The Federal Register is a daily journal of federal government activity that includes presidential documents, proposed and final rules, and public notices. It is a common measure of an administration’s regulatory activity, accounting for both regulatory and deregulatory actions.
From July 4 through July 8, the Federal Register grew by 1,292 pages for a year-to-date total of 41,024 pages.
The Federal Register hit an all-time high of 95,894 pages in 2016.

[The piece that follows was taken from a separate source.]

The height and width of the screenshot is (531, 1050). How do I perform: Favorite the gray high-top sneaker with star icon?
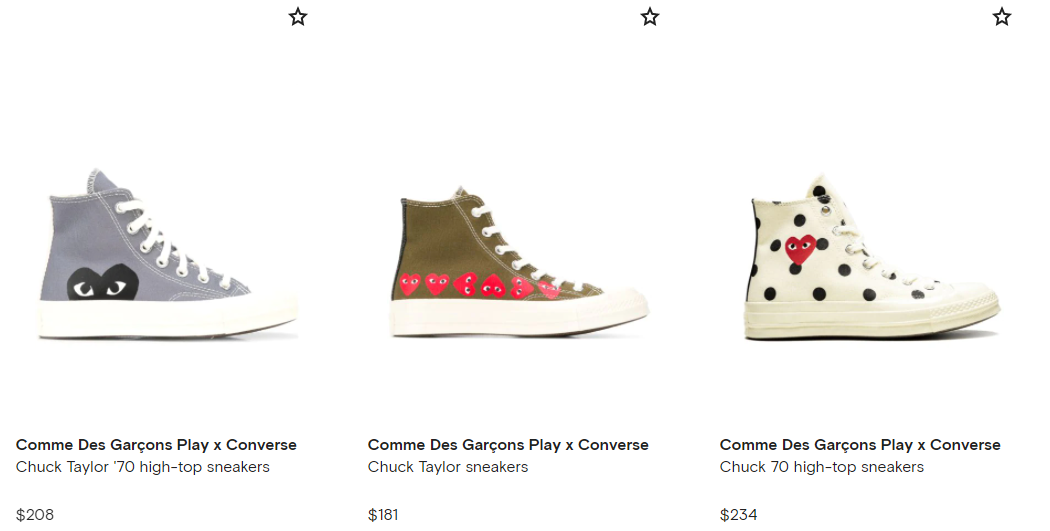point(298,17)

This week’s Federal Register featured the following 413 documents:
- 342 notices
- One presidential document
- 23 proposed rules
- 47 final rules
Five proposed rules, including an amendment to energy conservation standards for consumer furnaces from the Energy Department, and one final rule, including changes to the regulations for special financial assistance pursuant to the American Rescue Plan Act of 2021 from the Pension Benefit Guaranty Corporation were deemed significant under E.O. 12866—defined by the potential to have large impacts on the economy, environment, public health, or state or local governments. Significant actions may also conflict with presidential priorities or other agency rules. The Biden administration has issued 104 significant proposed rules, 128 significant final rules, and one significant notice as of July 8.
Ballotpedia maintains page counts and other information about the Federal Register as part of its Administrative State Project. The project is a neutral, nonpartisan encyclopedic resource that defines and analyzes the administrative state, including its philosophical origins, legal and judicial precedents, and scholarly examinations of its consequences. The project also monitors and reports on measures of federal government activity.